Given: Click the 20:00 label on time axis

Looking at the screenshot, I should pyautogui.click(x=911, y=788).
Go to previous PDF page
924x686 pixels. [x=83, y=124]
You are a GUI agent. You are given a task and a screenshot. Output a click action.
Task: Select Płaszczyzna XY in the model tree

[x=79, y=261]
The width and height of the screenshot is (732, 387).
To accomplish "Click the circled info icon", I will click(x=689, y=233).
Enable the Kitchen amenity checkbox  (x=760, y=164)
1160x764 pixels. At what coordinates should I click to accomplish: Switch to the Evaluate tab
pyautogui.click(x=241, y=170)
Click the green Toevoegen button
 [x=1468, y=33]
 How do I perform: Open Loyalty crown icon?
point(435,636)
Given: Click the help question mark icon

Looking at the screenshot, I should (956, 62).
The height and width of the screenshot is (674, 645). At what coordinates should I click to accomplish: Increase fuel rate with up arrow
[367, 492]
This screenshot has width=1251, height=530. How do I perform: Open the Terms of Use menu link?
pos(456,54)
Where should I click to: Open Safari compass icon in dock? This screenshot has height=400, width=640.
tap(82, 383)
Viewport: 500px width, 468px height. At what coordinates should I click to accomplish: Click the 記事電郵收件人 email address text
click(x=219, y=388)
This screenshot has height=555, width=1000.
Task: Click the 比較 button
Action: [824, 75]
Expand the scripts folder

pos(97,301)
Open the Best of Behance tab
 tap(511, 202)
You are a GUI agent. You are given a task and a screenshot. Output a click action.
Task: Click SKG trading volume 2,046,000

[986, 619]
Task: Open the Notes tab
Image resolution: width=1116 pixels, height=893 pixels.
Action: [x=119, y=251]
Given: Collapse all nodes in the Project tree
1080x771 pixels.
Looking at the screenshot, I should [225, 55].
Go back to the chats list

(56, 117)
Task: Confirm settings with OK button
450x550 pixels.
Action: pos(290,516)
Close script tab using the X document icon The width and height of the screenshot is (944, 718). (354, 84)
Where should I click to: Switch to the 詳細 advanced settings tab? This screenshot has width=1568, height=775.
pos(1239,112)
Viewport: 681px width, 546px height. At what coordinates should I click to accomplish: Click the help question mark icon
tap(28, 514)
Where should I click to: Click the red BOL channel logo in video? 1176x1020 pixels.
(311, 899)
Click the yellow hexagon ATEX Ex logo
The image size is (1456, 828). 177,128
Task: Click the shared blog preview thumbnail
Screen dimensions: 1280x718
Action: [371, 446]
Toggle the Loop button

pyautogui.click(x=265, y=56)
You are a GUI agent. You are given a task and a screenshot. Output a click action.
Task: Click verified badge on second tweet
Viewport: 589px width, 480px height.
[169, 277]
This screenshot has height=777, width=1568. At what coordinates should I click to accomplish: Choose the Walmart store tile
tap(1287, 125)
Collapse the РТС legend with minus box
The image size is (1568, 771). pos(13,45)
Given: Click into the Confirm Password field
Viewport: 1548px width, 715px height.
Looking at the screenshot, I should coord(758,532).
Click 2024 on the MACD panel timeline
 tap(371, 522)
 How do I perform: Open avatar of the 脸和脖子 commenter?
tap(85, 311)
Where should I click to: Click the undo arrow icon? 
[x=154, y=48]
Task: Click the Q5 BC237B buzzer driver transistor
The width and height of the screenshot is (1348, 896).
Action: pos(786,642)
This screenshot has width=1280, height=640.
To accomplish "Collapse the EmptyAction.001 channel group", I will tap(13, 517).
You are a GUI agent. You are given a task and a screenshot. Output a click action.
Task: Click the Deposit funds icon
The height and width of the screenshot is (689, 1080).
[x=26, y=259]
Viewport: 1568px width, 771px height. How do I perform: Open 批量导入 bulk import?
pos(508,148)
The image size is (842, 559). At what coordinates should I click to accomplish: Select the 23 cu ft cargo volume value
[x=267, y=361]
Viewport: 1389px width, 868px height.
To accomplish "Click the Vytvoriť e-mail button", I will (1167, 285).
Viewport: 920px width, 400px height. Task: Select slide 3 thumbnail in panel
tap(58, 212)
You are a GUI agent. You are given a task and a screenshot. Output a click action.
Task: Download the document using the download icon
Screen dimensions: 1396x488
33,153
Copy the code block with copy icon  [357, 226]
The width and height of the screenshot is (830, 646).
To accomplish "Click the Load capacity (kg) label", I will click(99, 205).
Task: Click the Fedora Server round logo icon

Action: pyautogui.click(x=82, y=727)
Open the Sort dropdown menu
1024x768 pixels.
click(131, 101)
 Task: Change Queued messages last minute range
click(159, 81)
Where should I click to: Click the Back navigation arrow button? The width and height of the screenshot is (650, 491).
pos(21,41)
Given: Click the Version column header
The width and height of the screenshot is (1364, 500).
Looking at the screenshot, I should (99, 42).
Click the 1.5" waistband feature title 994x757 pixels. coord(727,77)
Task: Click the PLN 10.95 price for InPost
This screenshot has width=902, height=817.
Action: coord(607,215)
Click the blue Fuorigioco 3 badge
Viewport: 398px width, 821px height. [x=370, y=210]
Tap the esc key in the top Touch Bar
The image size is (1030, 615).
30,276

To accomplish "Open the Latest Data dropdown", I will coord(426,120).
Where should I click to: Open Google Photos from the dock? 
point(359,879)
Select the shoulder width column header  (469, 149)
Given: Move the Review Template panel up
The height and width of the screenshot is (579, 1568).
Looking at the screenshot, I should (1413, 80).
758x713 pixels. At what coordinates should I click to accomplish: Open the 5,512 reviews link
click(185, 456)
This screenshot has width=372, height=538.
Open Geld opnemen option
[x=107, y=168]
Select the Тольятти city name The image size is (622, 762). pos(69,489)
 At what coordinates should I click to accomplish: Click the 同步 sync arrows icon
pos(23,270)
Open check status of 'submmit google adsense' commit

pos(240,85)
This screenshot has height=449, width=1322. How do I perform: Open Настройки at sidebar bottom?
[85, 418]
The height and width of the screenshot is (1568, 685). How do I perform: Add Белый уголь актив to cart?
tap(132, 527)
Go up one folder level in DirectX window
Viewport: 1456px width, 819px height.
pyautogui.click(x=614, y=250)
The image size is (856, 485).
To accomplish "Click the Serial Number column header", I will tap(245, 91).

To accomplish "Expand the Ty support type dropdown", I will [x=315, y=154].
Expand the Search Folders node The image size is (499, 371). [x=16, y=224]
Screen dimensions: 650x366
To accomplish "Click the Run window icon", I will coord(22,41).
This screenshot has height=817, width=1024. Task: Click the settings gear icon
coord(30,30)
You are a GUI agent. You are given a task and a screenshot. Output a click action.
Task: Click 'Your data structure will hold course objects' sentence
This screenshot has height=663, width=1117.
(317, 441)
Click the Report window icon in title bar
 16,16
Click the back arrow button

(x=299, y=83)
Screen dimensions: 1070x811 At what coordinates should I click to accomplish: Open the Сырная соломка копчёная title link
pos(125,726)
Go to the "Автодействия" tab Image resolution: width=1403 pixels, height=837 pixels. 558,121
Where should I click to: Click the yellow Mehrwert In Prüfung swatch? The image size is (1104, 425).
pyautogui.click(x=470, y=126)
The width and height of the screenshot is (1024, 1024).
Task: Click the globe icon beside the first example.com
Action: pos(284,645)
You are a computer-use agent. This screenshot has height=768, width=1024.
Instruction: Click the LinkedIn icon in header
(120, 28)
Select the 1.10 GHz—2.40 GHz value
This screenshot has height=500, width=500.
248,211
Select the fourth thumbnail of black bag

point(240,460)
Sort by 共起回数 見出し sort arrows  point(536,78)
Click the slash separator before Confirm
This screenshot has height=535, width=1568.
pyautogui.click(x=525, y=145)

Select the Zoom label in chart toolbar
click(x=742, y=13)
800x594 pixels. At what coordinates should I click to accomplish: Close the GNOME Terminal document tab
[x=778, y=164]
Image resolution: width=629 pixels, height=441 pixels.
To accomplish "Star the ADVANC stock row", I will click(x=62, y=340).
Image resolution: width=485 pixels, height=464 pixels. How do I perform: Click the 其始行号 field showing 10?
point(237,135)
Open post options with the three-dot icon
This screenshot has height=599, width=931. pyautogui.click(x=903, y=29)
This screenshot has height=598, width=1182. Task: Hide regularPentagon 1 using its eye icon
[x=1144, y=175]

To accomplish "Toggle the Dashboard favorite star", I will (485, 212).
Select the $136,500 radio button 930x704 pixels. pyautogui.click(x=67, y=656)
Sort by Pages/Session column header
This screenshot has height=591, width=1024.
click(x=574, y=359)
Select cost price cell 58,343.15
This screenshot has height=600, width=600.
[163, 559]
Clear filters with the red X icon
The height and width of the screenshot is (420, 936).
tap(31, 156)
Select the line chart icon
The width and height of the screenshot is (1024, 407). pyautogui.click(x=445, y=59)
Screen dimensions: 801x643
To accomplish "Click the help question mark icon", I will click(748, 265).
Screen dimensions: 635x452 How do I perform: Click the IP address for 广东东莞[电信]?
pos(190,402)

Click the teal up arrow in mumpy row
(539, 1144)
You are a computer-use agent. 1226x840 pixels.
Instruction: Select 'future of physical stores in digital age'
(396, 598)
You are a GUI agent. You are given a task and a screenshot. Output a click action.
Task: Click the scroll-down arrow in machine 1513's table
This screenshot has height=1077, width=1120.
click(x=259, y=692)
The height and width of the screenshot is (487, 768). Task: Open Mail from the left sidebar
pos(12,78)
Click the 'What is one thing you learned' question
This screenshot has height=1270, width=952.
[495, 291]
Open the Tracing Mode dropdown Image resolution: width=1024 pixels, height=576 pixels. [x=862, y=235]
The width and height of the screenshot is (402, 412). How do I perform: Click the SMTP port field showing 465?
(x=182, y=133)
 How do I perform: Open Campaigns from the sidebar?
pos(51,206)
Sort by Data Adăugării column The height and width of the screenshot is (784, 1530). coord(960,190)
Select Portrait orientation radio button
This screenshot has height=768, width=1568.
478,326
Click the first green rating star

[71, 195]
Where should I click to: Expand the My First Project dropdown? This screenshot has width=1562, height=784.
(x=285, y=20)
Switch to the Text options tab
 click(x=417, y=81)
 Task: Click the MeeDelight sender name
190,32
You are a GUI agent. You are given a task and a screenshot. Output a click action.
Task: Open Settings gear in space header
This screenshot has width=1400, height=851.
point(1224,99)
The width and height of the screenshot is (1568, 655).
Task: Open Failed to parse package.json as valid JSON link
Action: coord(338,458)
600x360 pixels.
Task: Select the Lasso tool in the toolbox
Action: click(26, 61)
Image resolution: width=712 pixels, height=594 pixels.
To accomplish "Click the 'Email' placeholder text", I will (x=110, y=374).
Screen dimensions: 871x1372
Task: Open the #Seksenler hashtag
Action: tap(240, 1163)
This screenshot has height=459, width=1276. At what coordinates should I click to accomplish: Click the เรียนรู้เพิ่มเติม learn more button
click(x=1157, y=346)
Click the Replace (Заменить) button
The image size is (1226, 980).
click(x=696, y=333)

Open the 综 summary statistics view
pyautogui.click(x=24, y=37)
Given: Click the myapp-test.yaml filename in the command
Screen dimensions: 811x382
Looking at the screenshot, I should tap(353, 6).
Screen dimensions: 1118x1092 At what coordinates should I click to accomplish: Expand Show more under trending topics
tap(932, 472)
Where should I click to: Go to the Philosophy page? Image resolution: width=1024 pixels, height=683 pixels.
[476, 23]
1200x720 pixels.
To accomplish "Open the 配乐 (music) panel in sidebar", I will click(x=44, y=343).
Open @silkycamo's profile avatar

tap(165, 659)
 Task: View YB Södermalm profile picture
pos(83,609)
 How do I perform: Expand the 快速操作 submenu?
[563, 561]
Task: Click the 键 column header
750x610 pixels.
^^^^^^^^^^^^^^^^
◆ PROBLEM STATEMENT ◆
Your task is to list each line of the records with the word "computer".

◆ ANSWER SPACE ◆
You are a computer-use agent. This screenshot has height=768, width=1024.
You are a computer-use agent. 1226x840 pixels.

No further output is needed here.